Defining the role of SREBPs in Viral Infection

Over 180 million people are infected with Hepatitis C Virus (HCV). Chronic HCV infection can cause liver cirrhosis and cancer, and is the primary indication for liver transplant. To date, there is no vaccine and only limited treatment options for HCV. Several studies have noted alterations in host lipid metabolism in response to HCV infection. The S terol R egulatory E lement B inding P roteins (SREBPs) are the master transcriptional regulators of de novo lipid biosynthesis. SREBPs regulate upwards of 40 genes involved in lipid biosynthesis, lipoprotein import and intracellular transport, including the rate limiting enzymes in both cholesterol and fatty acid synthesis (HMG‐CoA Reductase and Acetyl‐CoA Carboxylase, respectively).

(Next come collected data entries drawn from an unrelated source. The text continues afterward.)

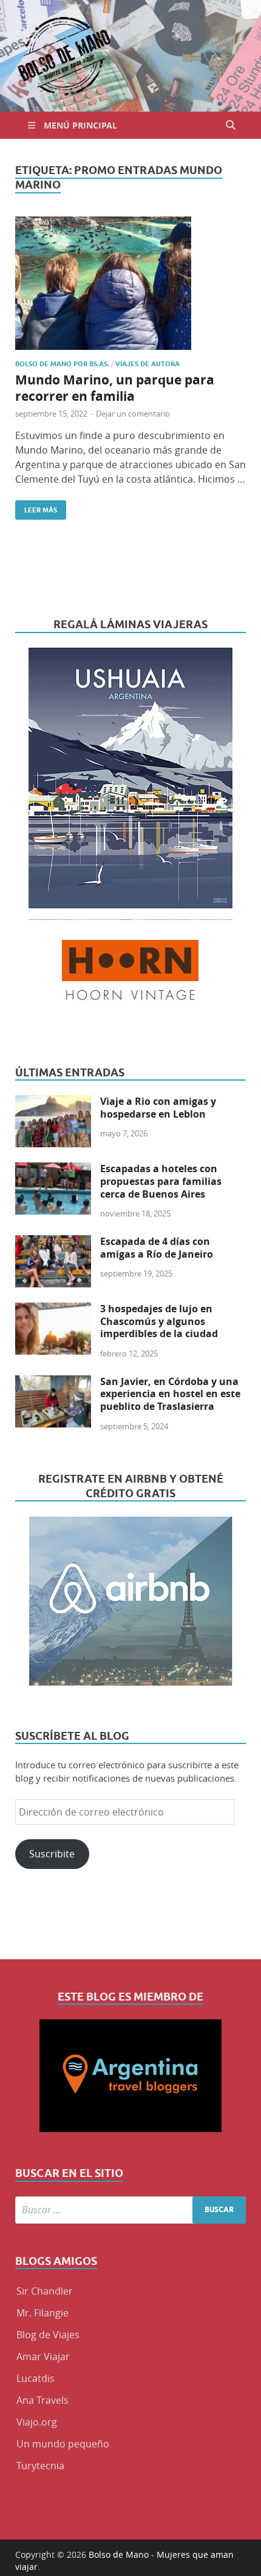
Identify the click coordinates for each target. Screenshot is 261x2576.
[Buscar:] (130, 2210)
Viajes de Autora (147, 364)
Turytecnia (40, 2465)
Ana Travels (42, 2400)
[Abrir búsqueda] (231, 125)
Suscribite (52, 1853)
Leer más (36, 507)
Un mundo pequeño (62, 2443)
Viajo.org (36, 2422)
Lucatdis (35, 2378)
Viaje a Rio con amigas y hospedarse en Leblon (158, 1108)
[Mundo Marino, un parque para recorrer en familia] (130, 283)
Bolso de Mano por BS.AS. (62, 364)
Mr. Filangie (42, 2312)
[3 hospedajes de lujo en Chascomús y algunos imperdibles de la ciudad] (53, 1310)
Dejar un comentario (133, 413)
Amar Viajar (43, 2356)
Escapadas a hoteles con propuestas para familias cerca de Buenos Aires (161, 1181)
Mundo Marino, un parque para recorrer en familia (114, 388)
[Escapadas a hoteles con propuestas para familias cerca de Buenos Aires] (53, 1169)
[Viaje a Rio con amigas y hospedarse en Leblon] (53, 1102)
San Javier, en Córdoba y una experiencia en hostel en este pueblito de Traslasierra (170, 1394)
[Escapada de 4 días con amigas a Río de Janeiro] (53, 1242)
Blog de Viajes (48, 2334)
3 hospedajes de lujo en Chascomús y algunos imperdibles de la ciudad (159, 1321)
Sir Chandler (44, 2291)
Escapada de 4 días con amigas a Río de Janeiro (156, 1248)
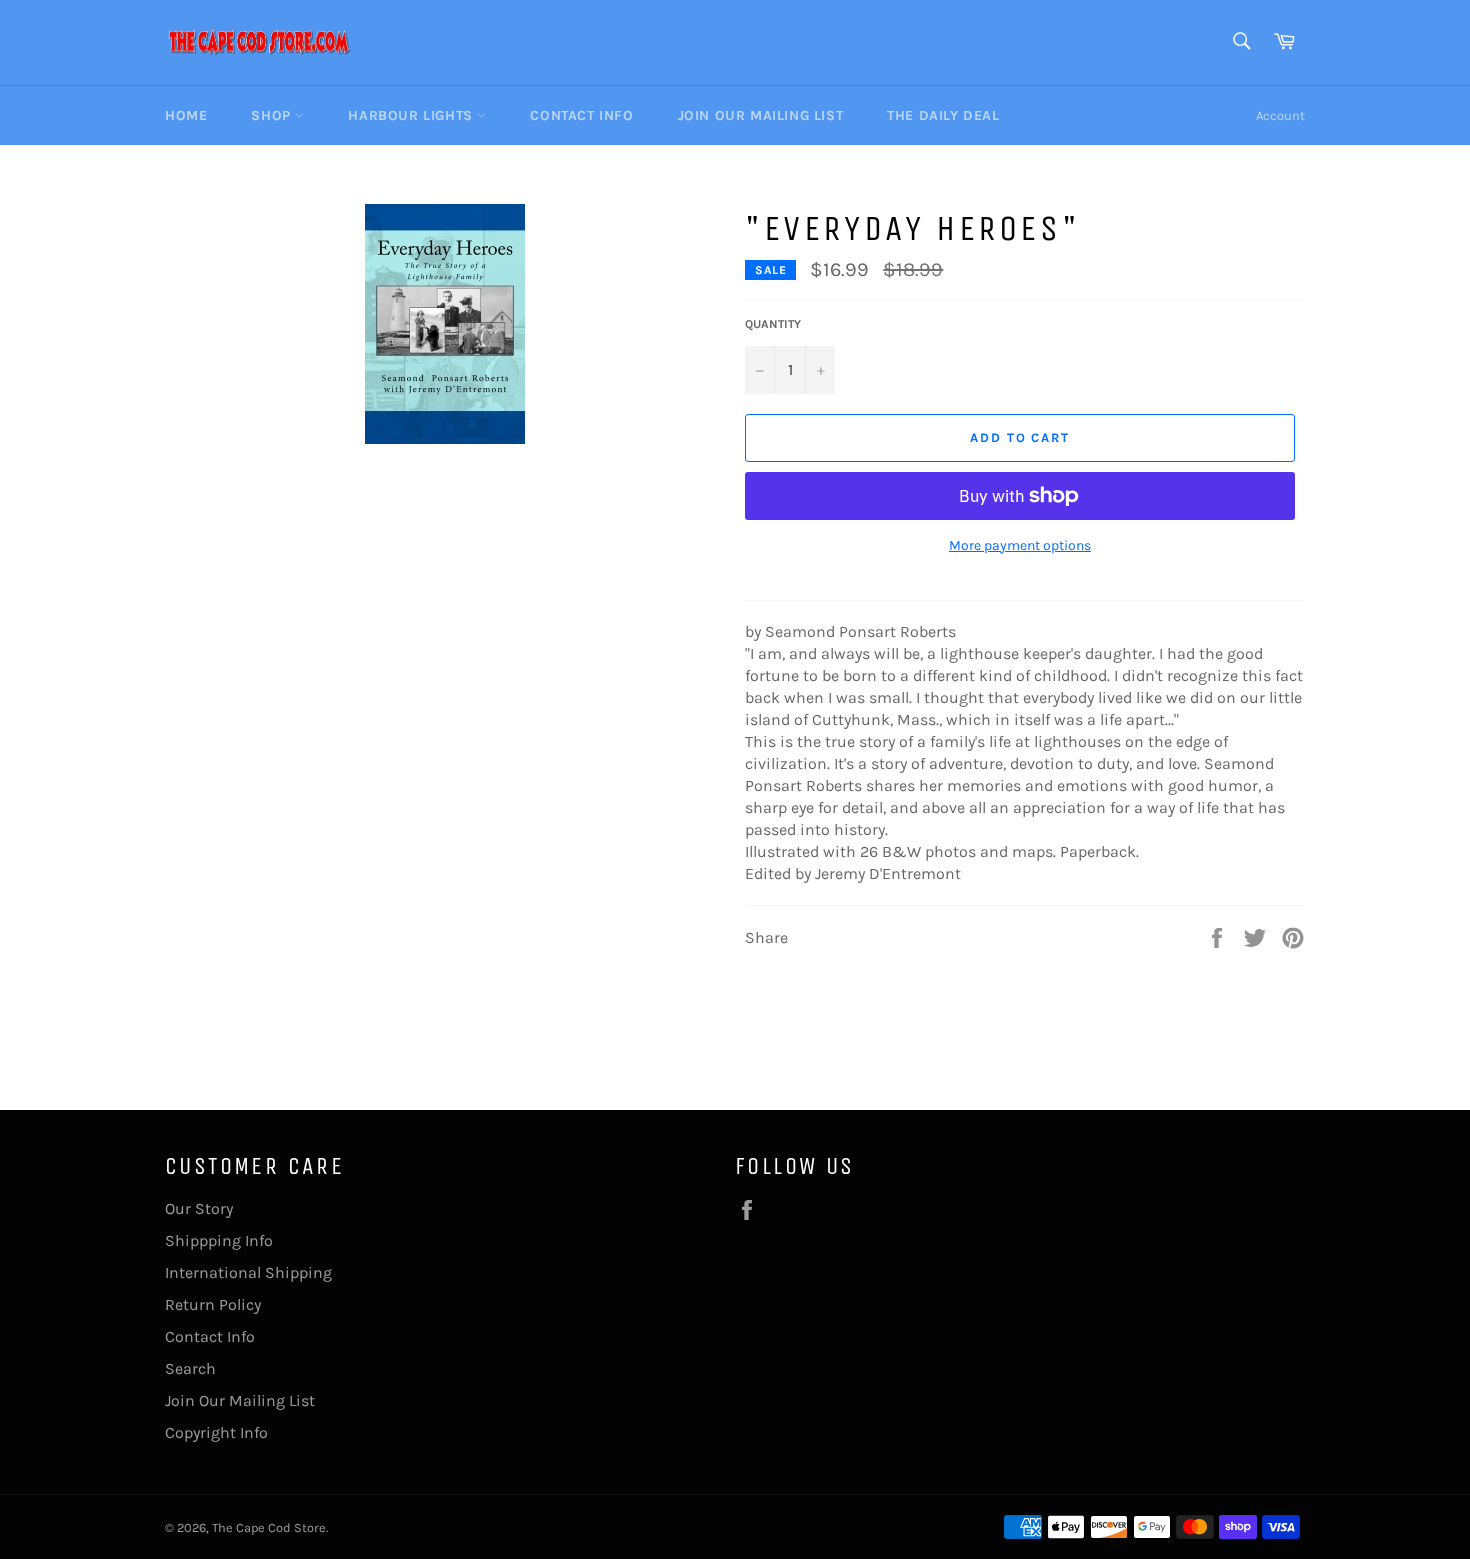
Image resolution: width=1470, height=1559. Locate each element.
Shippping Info (219, 1240)
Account (1280, 115)
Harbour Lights (412, 115)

Interestingly, many SREBP target genes are known to be upregulated in response to HCV infection. To better understand the importance of SREBP on HCV biology, we stably modified Huh 7.5.1 liver cells with shRNA against the 2 major isoforms of SREBPs (SREBP1 and 2) and SCAP, a chaperone protein required for SREBP activation (Loss‐of‐function SCAP acts as a double knockdown of SREBP1 and 2). Preliminary studies using immunofluorescence imaging and qPCR indicate significant attenuation of HCV lifecycle in response to loss‐of‐function SREBP1 and SREBP2. Markedly, loss‐of‐function SCAP attenuates HCV lifecycle to an even greater extent, suggesting that both SREBP1 and SREBP2 target genes are required for efficient HCV lifecycle. Conversely, gain‐of‐function of either SREBP1 or SREBP2 results in 20 to 30‐fold increase in viral replication, respectively. Our data provide strong evidence that SREBPs play a critical role in supporting HCV infection. In the future, we aim to define the mechanism by which SREBP and HCV interact on both a cellular and molecular level. Furthermore, our work will evaluate SREBP activation as a potential novel pharmacologic target for chronic HCV infection.